I sat in the quiet of the sitting room, the newspaper open in my hands. Around me, everything reeked of luxury, the velvet armchair I sank into, the golden light streaming through tall windows, the soft scent of fresh roses placed carefully on the marble table. It was elegant here, timeless, like the room itself had forgotten how to rush.

But even in all this beauty, I felt hollow. I finally understood the saying "the rich also cry." No one would've guessed, looking at my designer suit and billion-dollar view, that I was drowning in heartbreak.

Natasha, she had torn me apart.

She'd ended our engagement without warning, without reason. Just... vanished from my life like we had meant nothing.

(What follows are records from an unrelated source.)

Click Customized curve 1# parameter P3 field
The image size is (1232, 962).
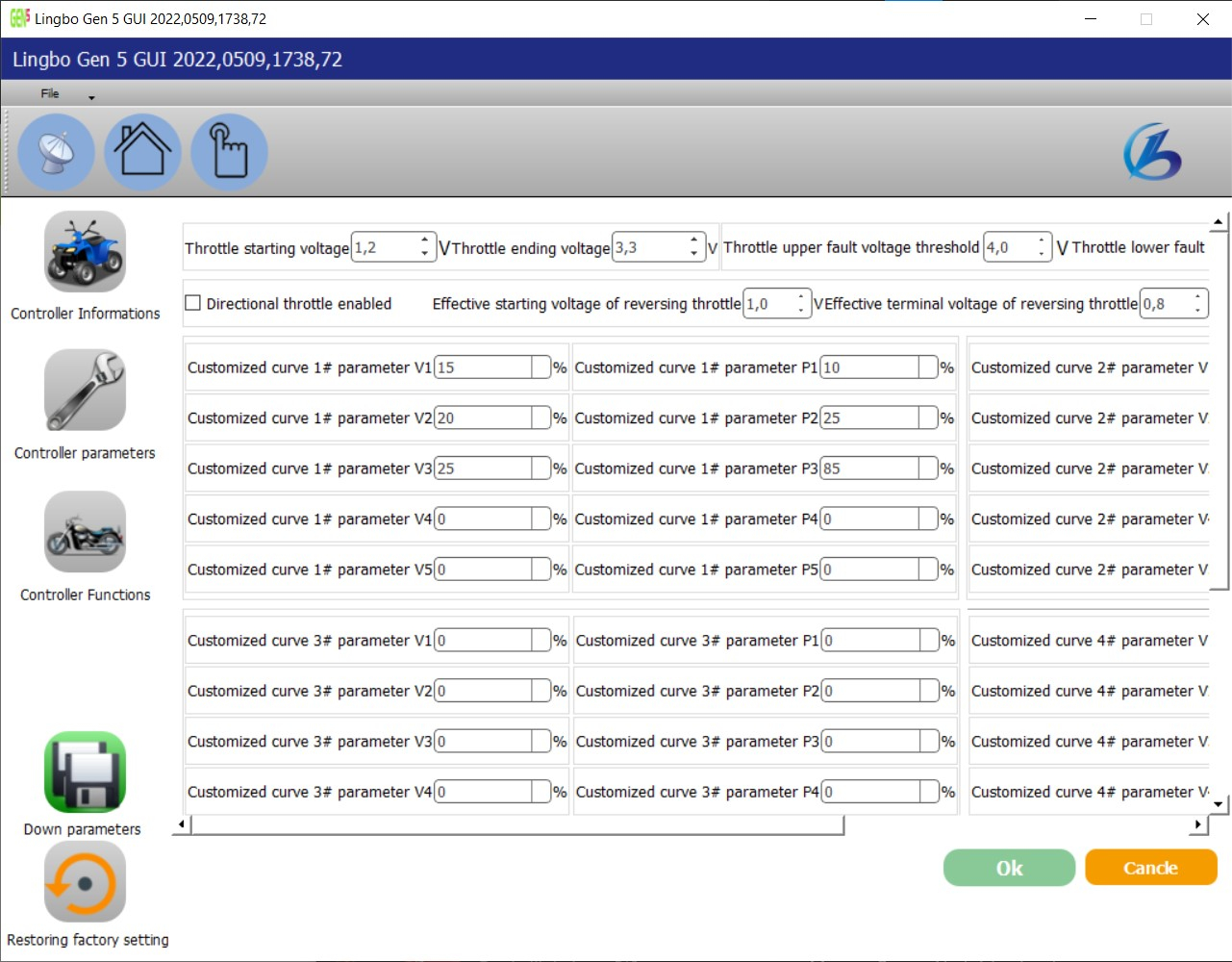[x=869, y=468]
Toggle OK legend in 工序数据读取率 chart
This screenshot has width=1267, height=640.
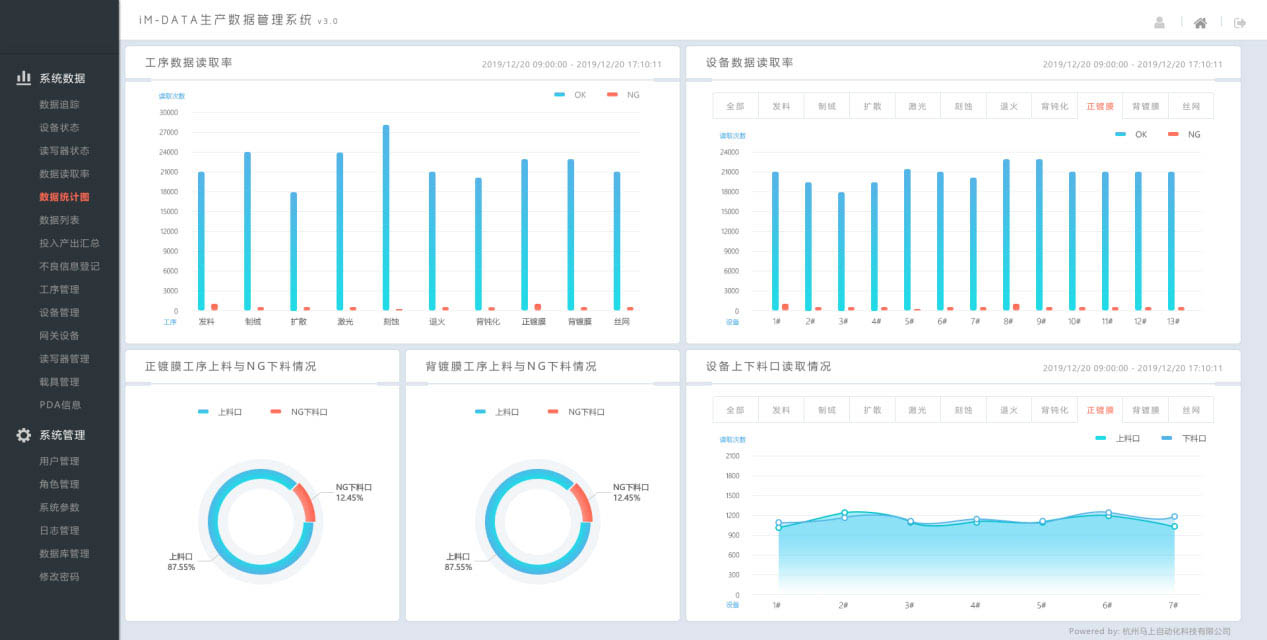[570, 95]
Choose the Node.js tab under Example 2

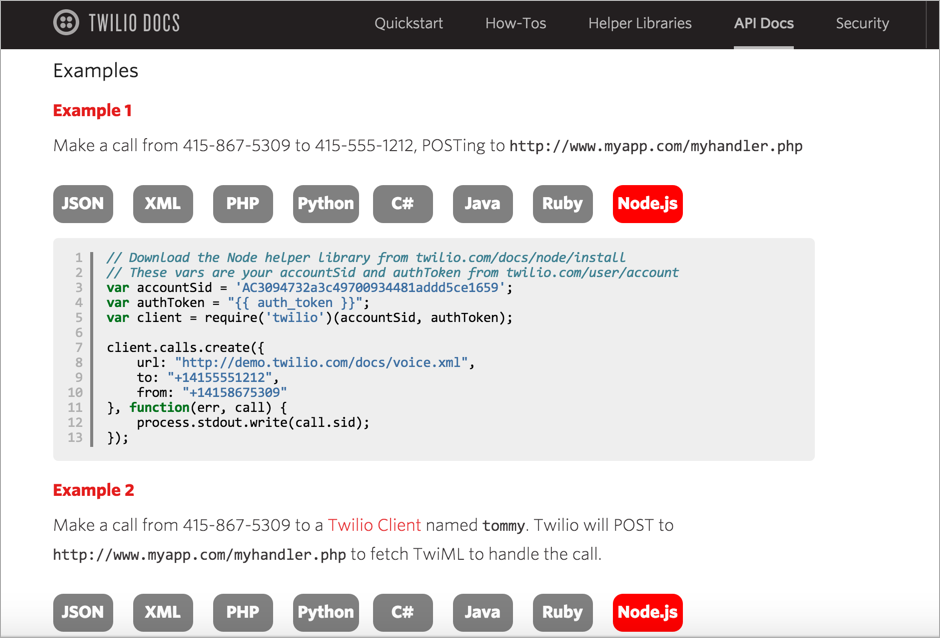click(x=647, y=612)
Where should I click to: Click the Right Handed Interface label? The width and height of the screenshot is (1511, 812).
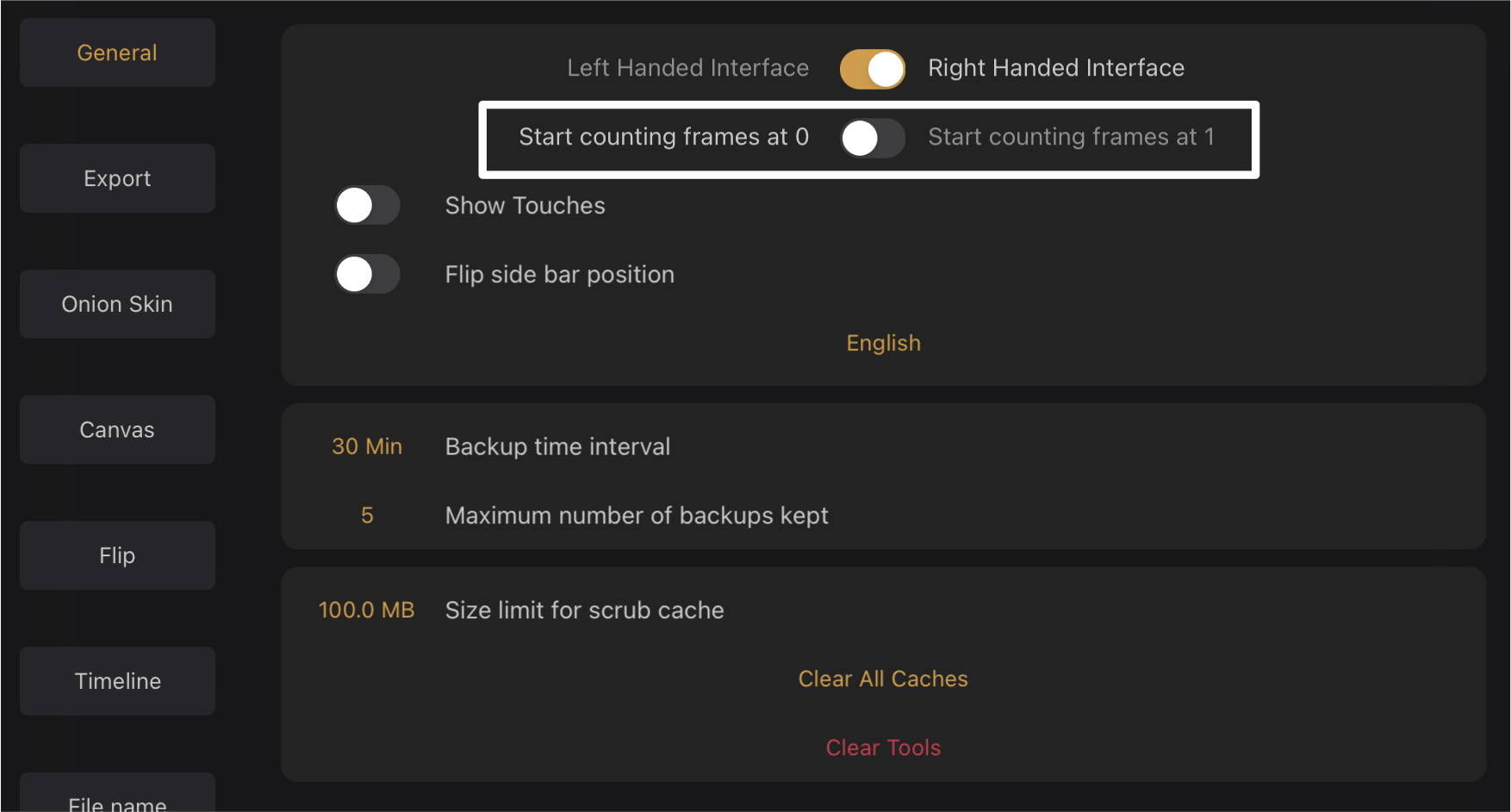[x=1055, y=68]
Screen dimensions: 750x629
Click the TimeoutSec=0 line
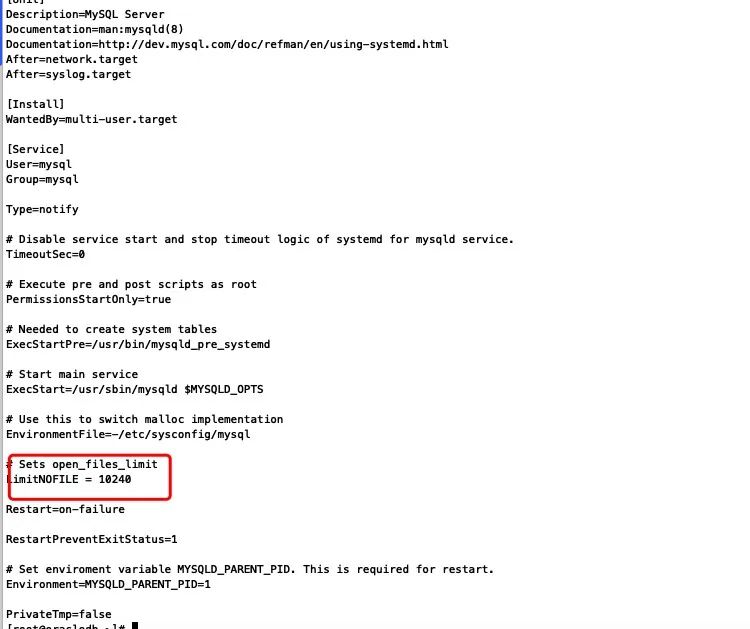(x=45, y=254)
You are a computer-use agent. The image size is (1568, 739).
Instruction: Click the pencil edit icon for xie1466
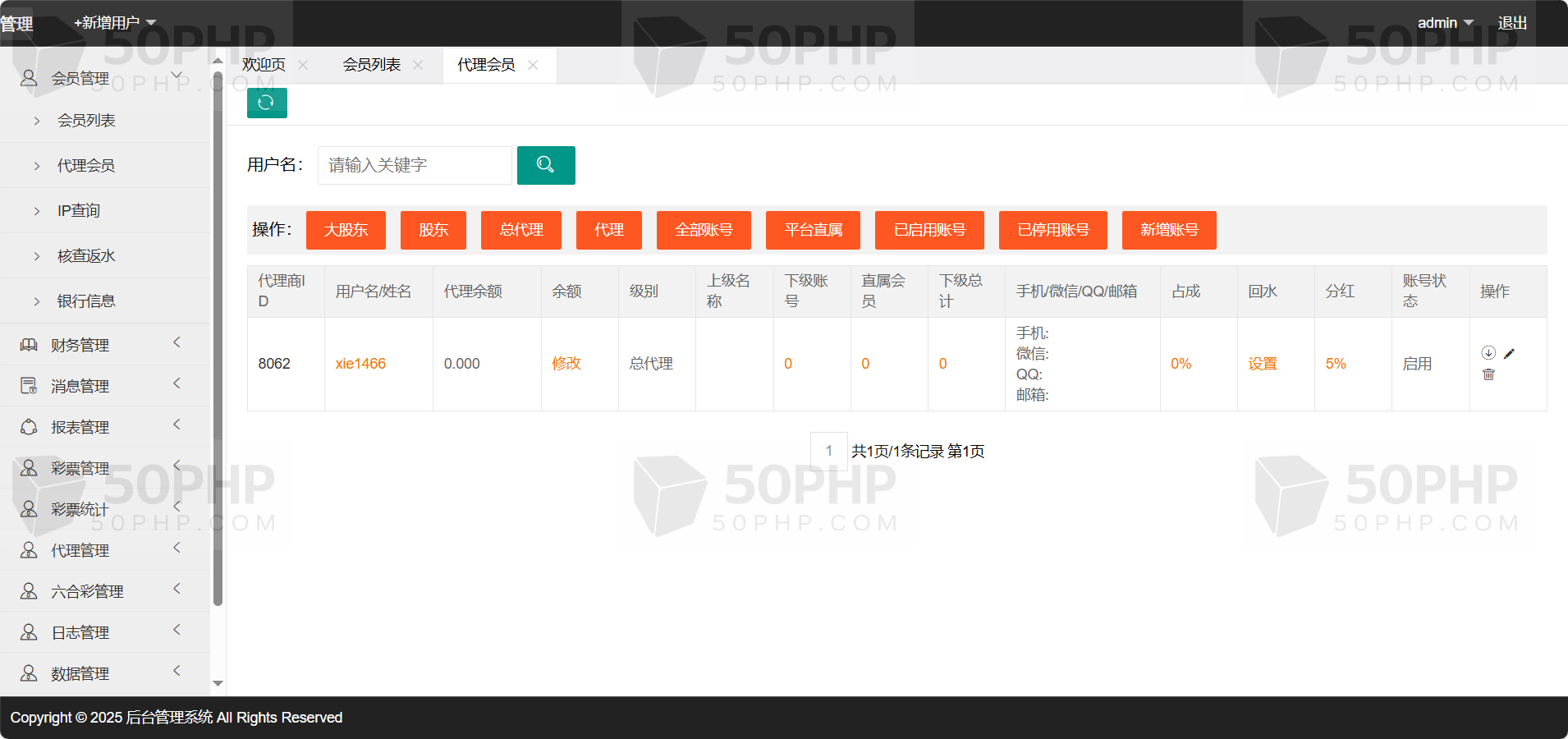coord(1509,354)
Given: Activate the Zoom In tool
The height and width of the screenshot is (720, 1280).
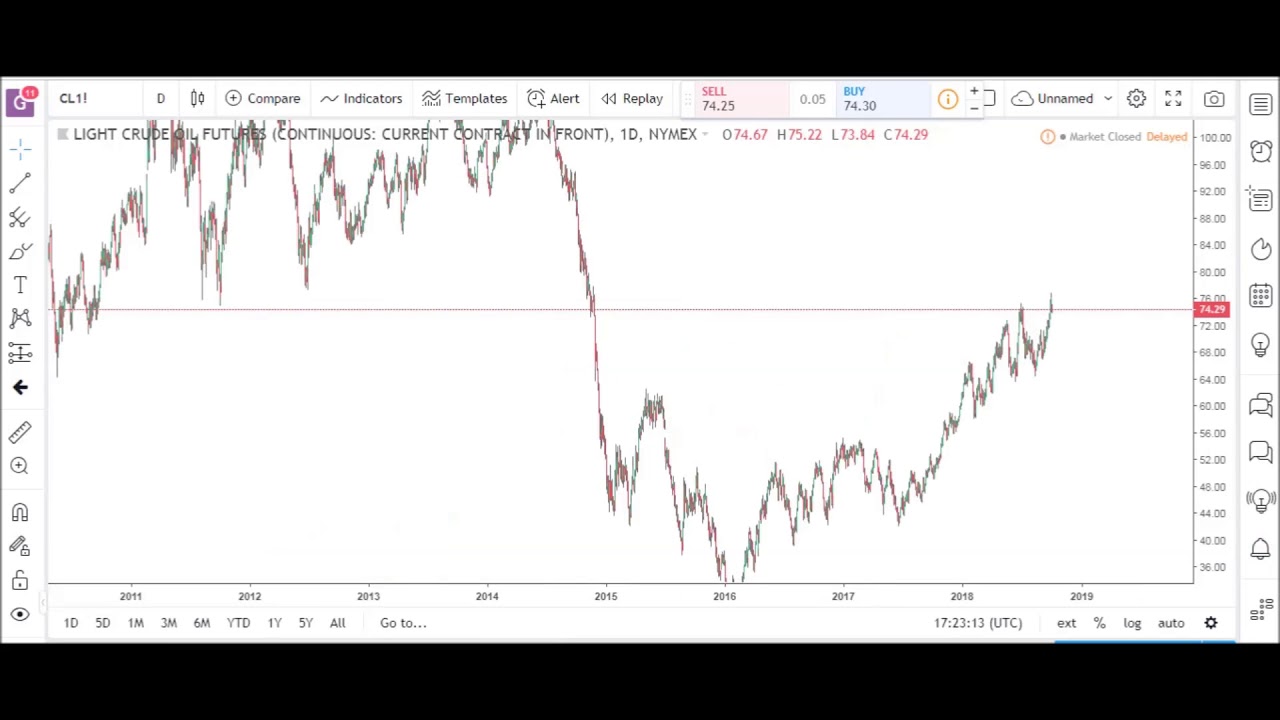Looking at the screenshot, I should tap(20, 466).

I met her back in college. She had reminded me so much of a girl I once knew, the same delicate features, the same nervous smile. The only difference was the color of her eyes and the texture of her hair.

But the aura? It was all wrong. I ignored it. I had fallen fast and hard.

She was a freshman, and I was nearing my final year. I'd never loved any woman before her. I had always been indifferent to emotions, detached.

But Natasha broke through that indifference like sunlight shattering a closed window. Her father was Judge Henry Dunlop, powerful, respected. I thought I was building something real.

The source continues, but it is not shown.